Let the year-long roller coaster ride begin! Oh wait- it may last longer than that. Emotions after a loss are crazy! I was listening to a lecture on stress and it said that we all can take and even kinda like some stress. Many people like to go on roller coasters at amusement parks. Why? It’s fun stress and we know what to expect – it only lasts about 2 or 3 minutes and most people laugh and walk away just fine after it. We would not get on the roller coaster if we knew it was going to be for 3 weeks! A loss brings on that kind of a ride- a year-long roller coaster ride where our emotions are up and down, side to side, and yes, even upside down or backward.
Mood swings are common after a loss. Within minutes I felt angry, hurt, grateful, scared, tearful, happy, heartache, sorrowful, misery, gloom, and worry. Our bodies are not used to this, but here it is! This is how grief works. We don’t understand it ourselves so it’s hard for those around us to figure us out.
I am a master distractor. It’s how I raised 6 kids. If they were sad I would show them something else to either make them happy or something else to think about. Somehow I did that on myself when this trauma came up. I would listen to music for hours every day, I would go to the gym for hours a day, and I got lost in my work and research. Nothing inside of myself was ready to handle these raw emotions. I didn’t have very many good coping skills and was learning them on the fly.
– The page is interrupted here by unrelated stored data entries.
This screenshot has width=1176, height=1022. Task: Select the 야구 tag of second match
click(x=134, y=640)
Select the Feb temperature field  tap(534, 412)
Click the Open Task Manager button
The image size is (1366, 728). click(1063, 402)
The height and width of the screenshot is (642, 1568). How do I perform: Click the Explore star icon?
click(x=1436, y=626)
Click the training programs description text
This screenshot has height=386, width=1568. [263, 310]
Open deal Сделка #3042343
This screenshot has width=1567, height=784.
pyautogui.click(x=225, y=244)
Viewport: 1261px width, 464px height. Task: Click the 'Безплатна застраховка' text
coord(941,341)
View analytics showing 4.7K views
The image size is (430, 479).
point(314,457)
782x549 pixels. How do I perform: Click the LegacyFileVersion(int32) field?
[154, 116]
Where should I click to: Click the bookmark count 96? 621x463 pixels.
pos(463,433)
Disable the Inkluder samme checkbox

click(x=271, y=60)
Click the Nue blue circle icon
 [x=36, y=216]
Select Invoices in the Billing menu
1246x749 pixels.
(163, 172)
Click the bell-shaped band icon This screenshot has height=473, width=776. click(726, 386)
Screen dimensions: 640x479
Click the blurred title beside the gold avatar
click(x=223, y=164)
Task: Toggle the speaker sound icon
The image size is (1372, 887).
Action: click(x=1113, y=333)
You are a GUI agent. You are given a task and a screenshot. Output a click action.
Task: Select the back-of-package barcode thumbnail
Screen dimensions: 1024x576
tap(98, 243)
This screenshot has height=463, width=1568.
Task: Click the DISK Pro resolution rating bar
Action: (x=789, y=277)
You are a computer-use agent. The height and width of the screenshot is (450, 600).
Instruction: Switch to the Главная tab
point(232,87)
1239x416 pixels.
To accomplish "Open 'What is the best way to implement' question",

I have reluctantly learned how to handle stress better over the past 10 years. The loss is never over so I need these skills for my lifetime. Some things help distract my emotions and most of the time they are healthy! I go hiking, biking, running, driving, watching a funny movie, listening to my favorite songs, meditating, and most definitely do yoga.
Remember every piece of your heart body and mind has been thrown off course, so give yourself plenty of self-care and be patient. I have heard advice from many saying to postpone any important decisions and don’t get into a relationship until you are healthy inside and out. That’s just good advice at any point in your life, but especially now when you have been wounded and are on the mend. I tried not to make any big changes for me and my kids for a year. I wanted to give us all space and breathing room in a healthy environment. I considered moving, going back to school, selling my business, and getting married, and decided for at least one year I wouldn’t do anything drastic. Hopefully, it helped me and the kids adjust to the new norm. Over the year I learned new ways of coping and communicating my feelings. Emotions from loss go on a lot longer than a year, so be prepared for grief to come and go. But it’s a good thing to learn all of these new skills and see how incredibly amazing our body is! Emotions do heal – just like our physical body.